後ろの子達も皆首を縦に振っている。ボルスは一瞬凹んだ後に気を取り直し当初の目的(子供達の保護)を遂行する。

 

 お面をつけたままで、学校の先生譲りの統率力、親としての勘、それらを兼ね備えた彼に不可能はない。

 二列に整列させて自分の後ろを歩かせる。何か異常があればすぐにでも報告できる様に警戒心を最大にして森の中を突き進む。

 ウェイブ達が向かった方角、帝都へと…

 

 

 

 

 

 

 

 

 

 

 

 

???

「ヘッヘッヘ、ボス! いやがったぜ。」

 

 男は異民族と呼ばれる集団に所属していた。

 

ボス

「ハッ、情報通りだな。そこのガキを連れて来い。
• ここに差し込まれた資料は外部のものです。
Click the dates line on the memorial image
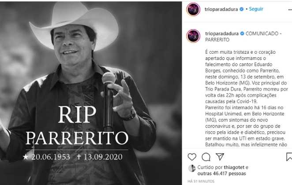This screenshot has height=185, width=292. tap(73, 157)
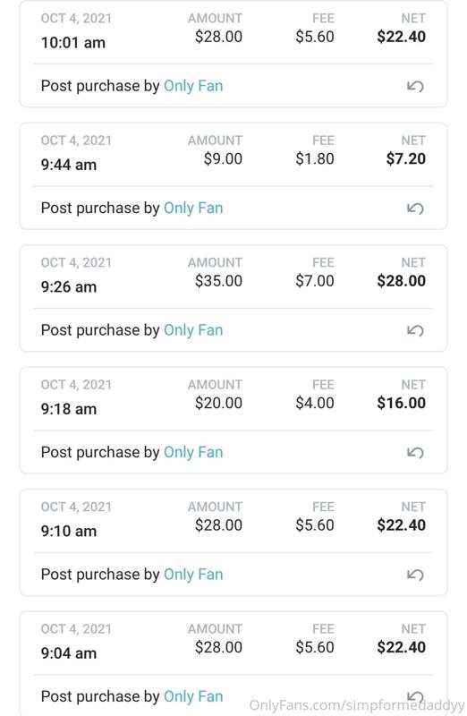Click the $7.20 net value

(406, 159)
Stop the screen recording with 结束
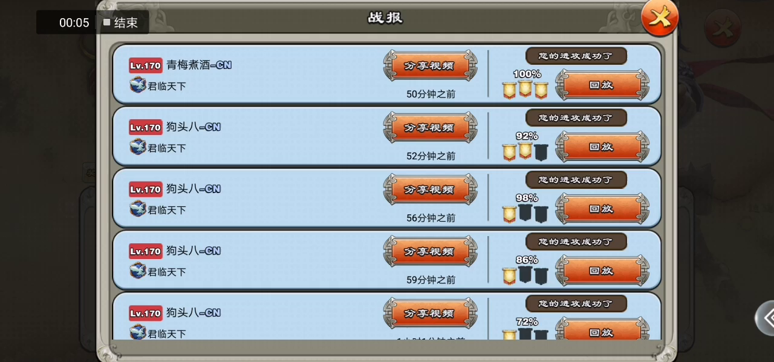This screenshot has width=774, height=362. 120,23
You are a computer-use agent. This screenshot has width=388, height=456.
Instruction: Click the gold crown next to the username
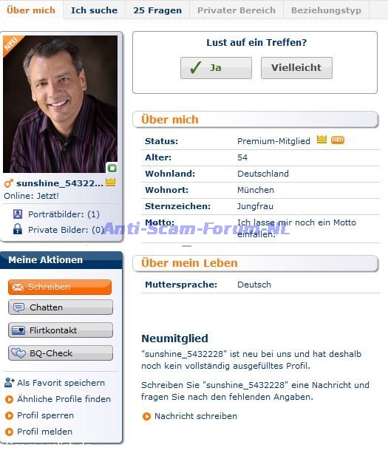[x=111, y=183]
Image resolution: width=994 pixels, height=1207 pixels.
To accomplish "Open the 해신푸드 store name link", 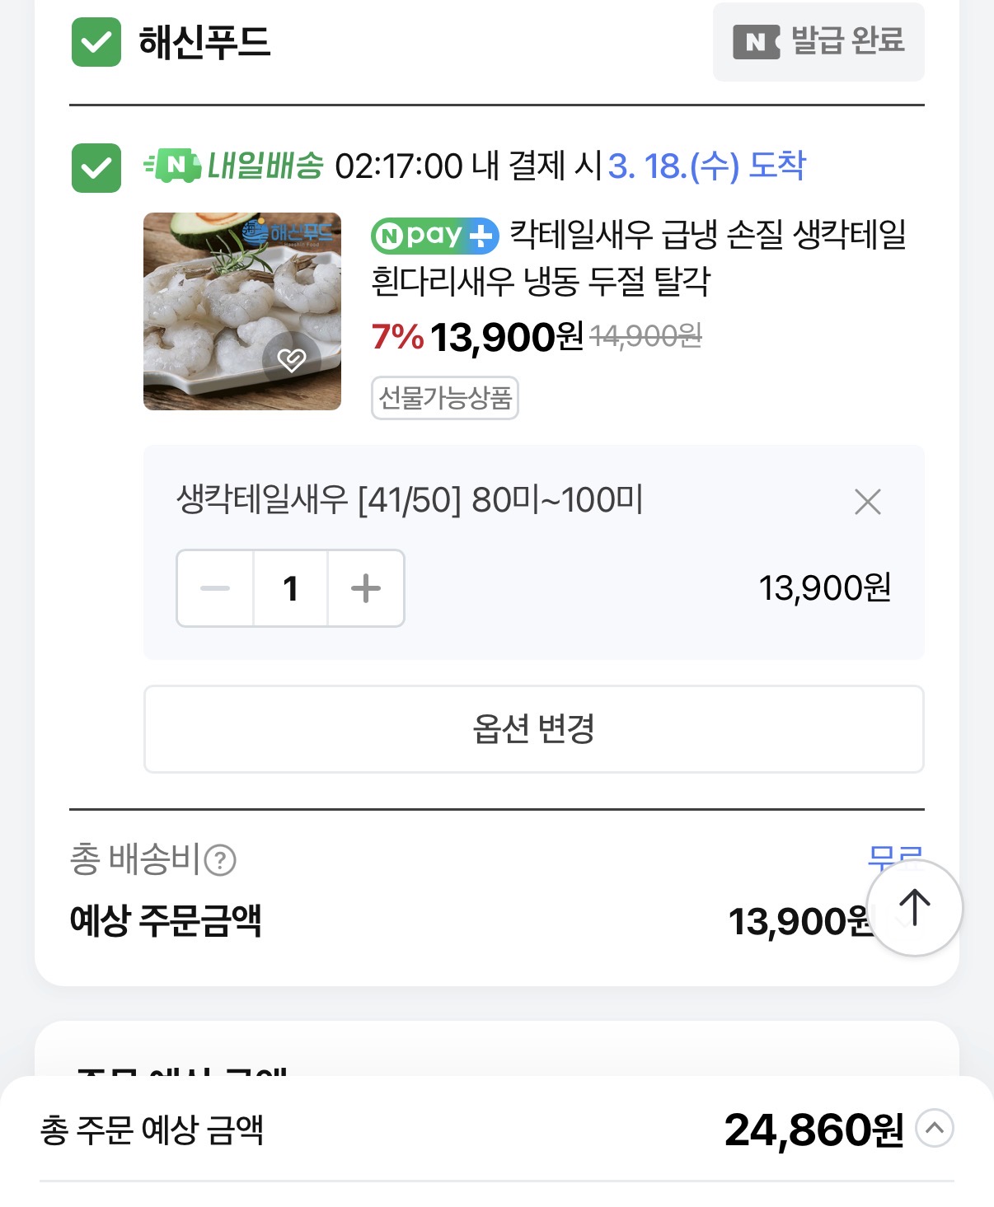I will (x=204, y=42).

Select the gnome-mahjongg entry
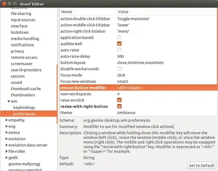click(x=24, y=164)
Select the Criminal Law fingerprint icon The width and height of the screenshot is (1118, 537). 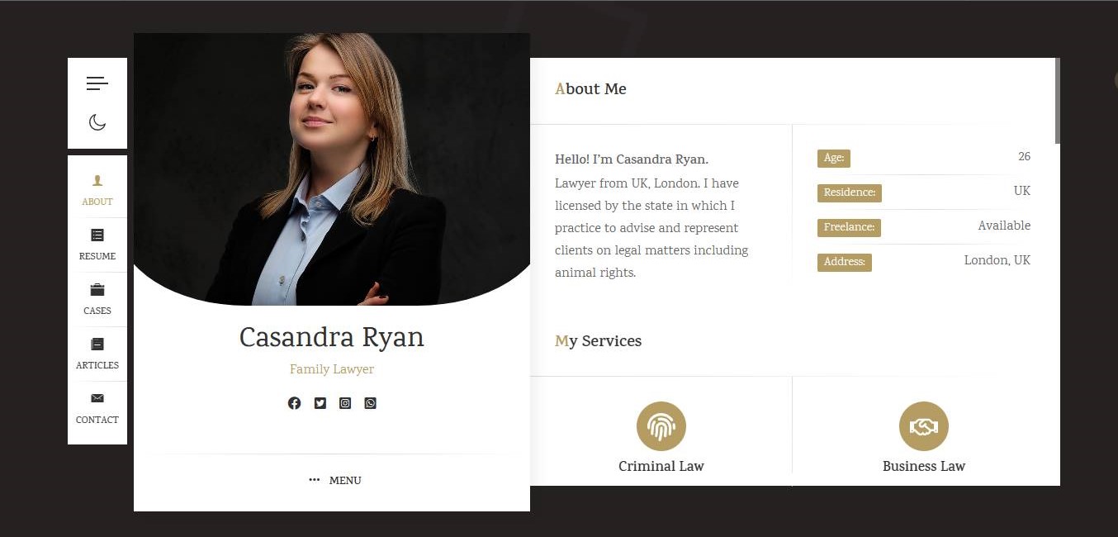coord(661,426)
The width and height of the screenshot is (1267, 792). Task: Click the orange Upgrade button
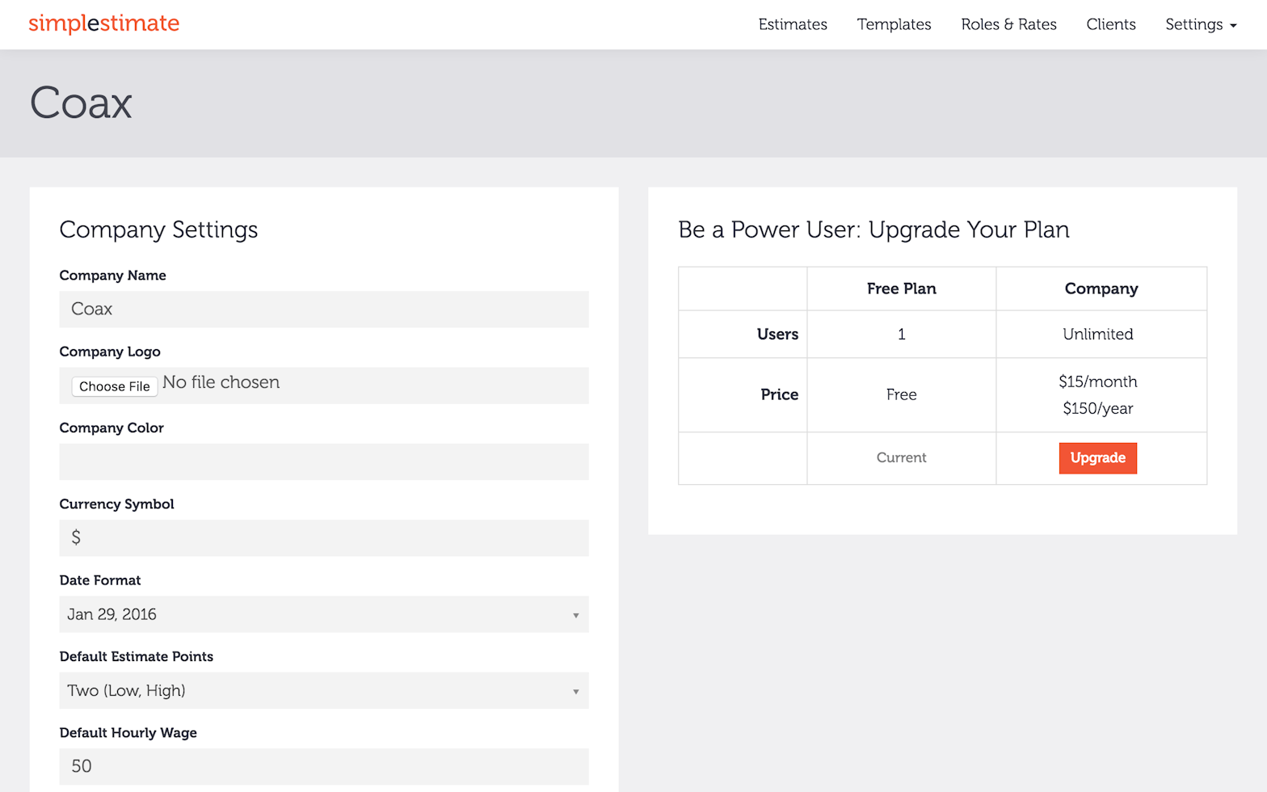point(1097,458)

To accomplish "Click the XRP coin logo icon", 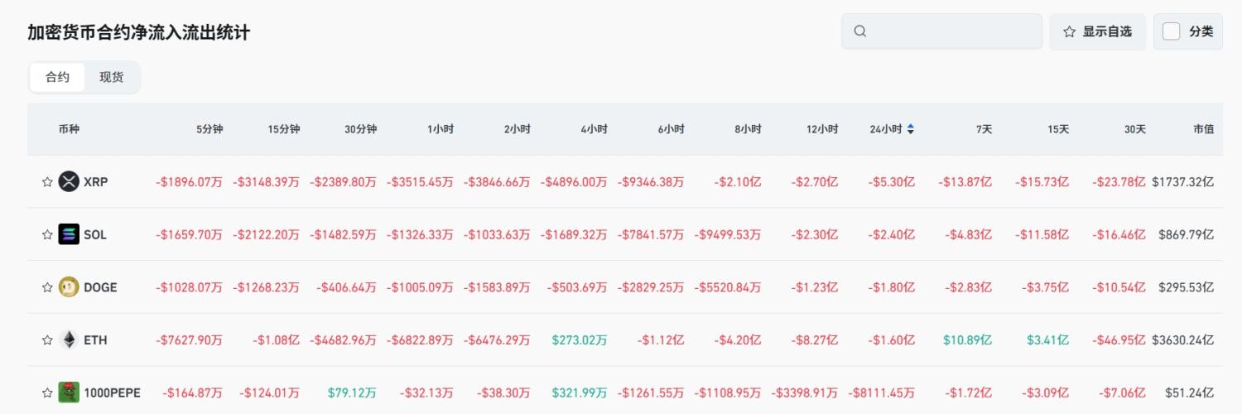I will [x=69, y=181].
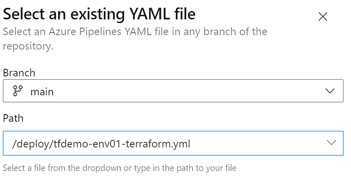Screen dimensions: 351x182
Task: Open the Path dropdown chevron
Action: click(x=331, y=142)
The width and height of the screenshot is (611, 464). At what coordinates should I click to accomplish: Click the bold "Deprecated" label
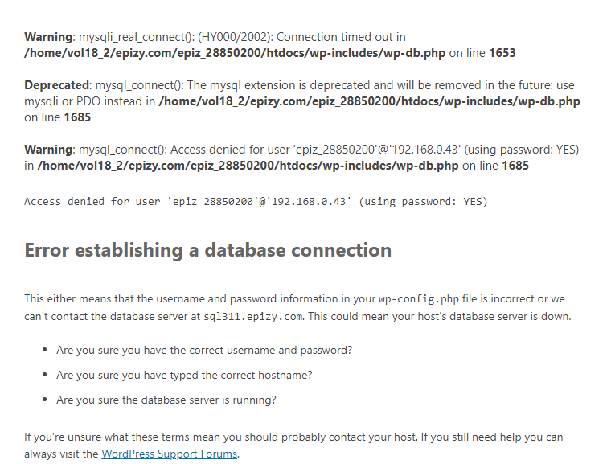[58, 85]
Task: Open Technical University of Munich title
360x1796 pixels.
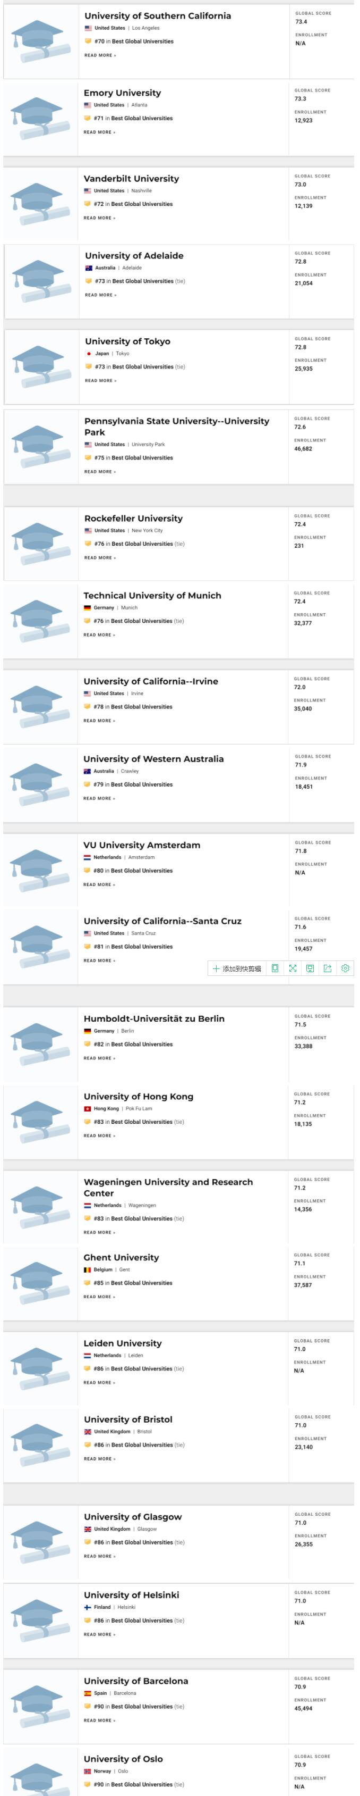Action: [x=152, y=595]
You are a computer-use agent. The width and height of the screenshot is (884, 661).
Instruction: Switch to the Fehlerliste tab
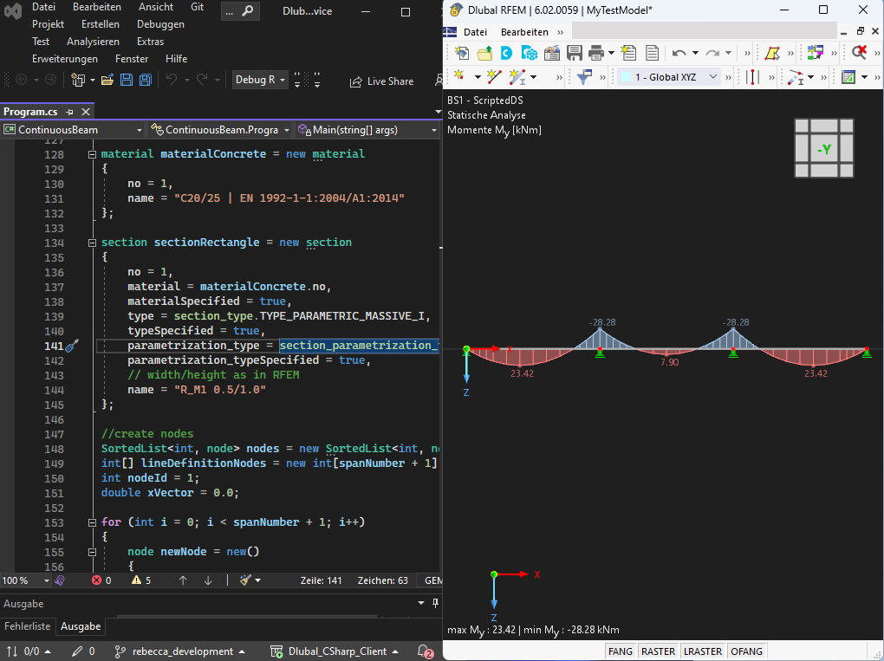[27, 626]
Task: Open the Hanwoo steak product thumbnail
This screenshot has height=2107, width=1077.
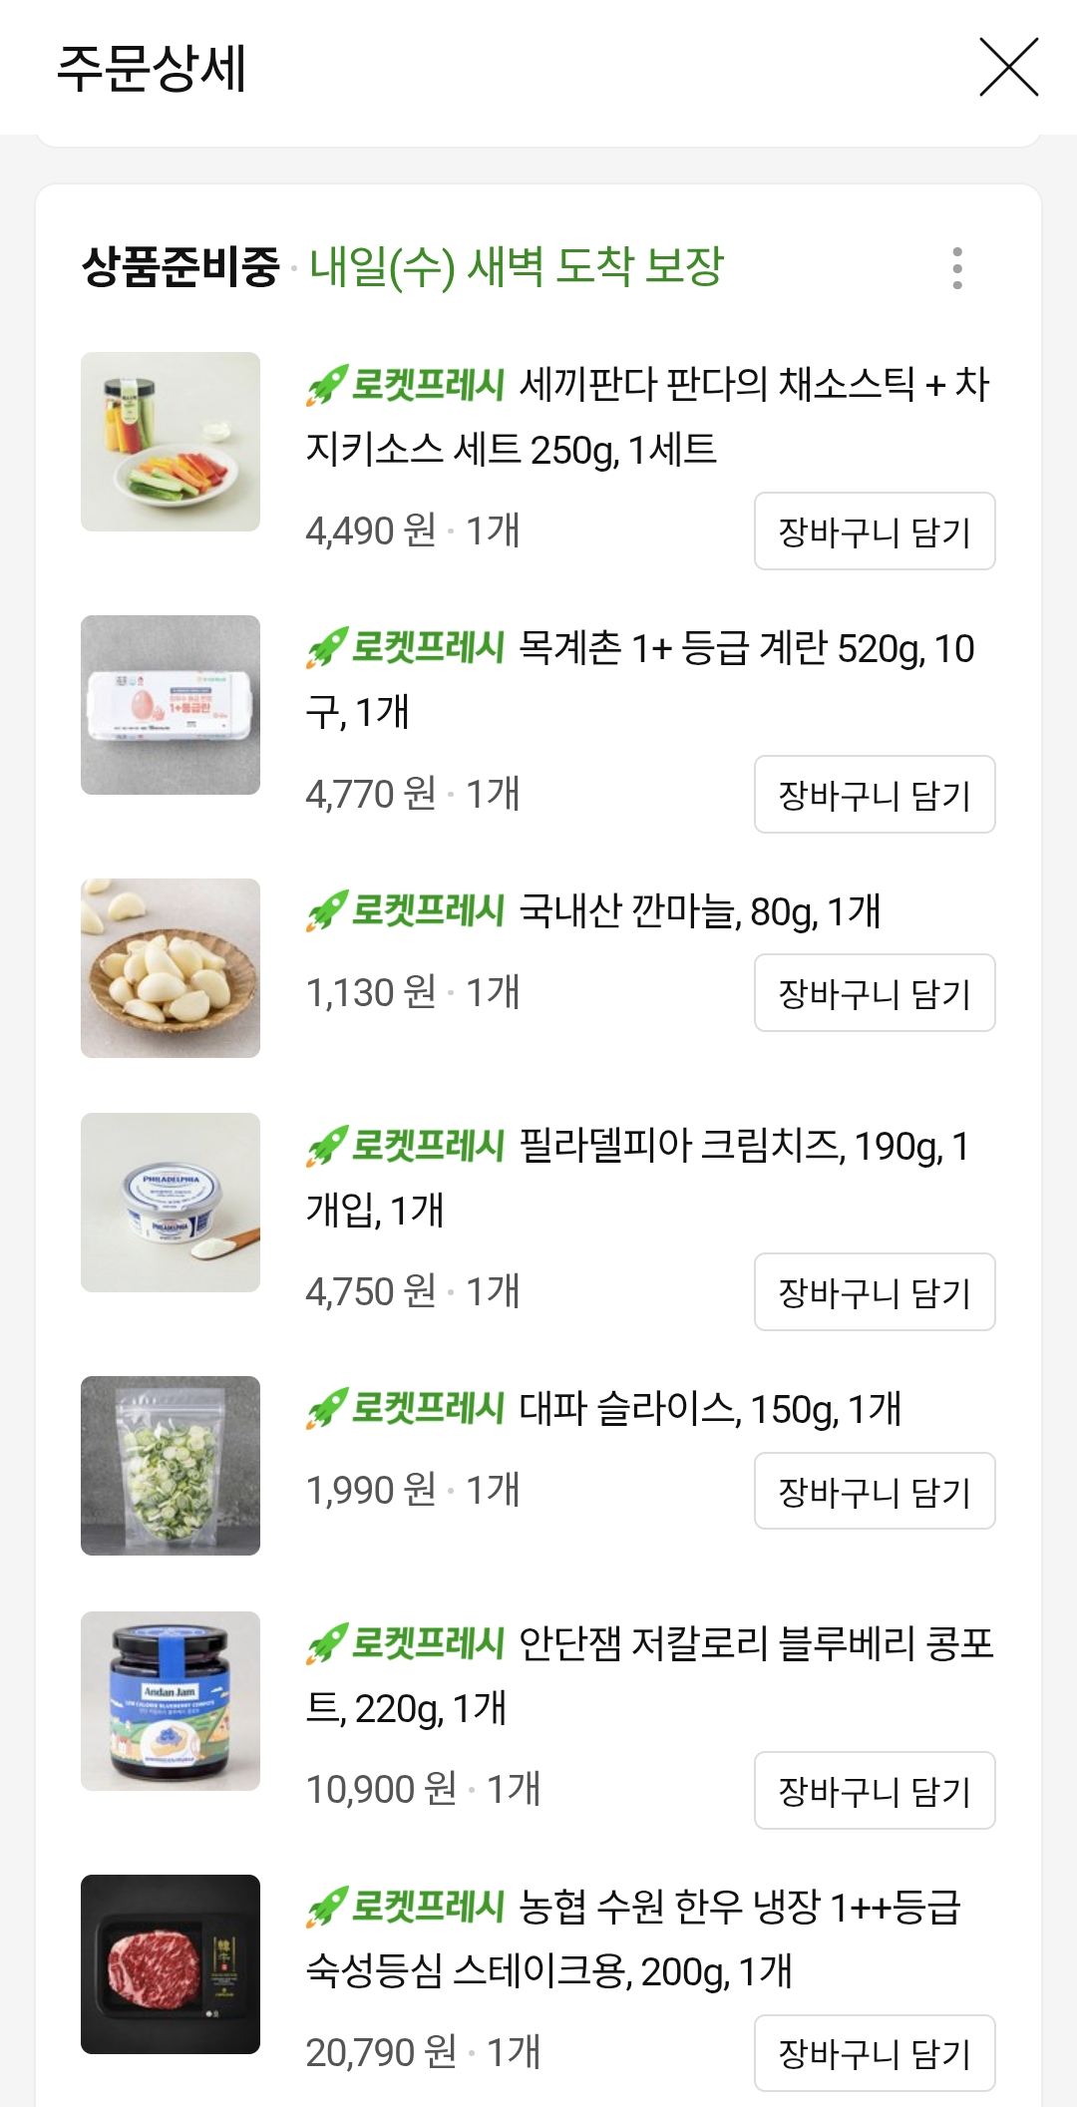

お前らたんまり金が入るぞー!」

 

 ボスと呼ばれた巨漢は数日前に提供された帝都の特殊警察がこの辺りを通る。反乱軍に恩を売るチャンス。そして自分達はそいつらから身包みを剥がす。メリットしかない。

 その為に帝具使いも二名ほどスカウトした。今回の作戦が上手くいけば自分達は里に帰る事だってできる。《ならず物》などと不名誉な名で呼ぶアイツらだって見返すことができるのだから

 捉えた女に目を移し歪んだ笑みを浮かべる。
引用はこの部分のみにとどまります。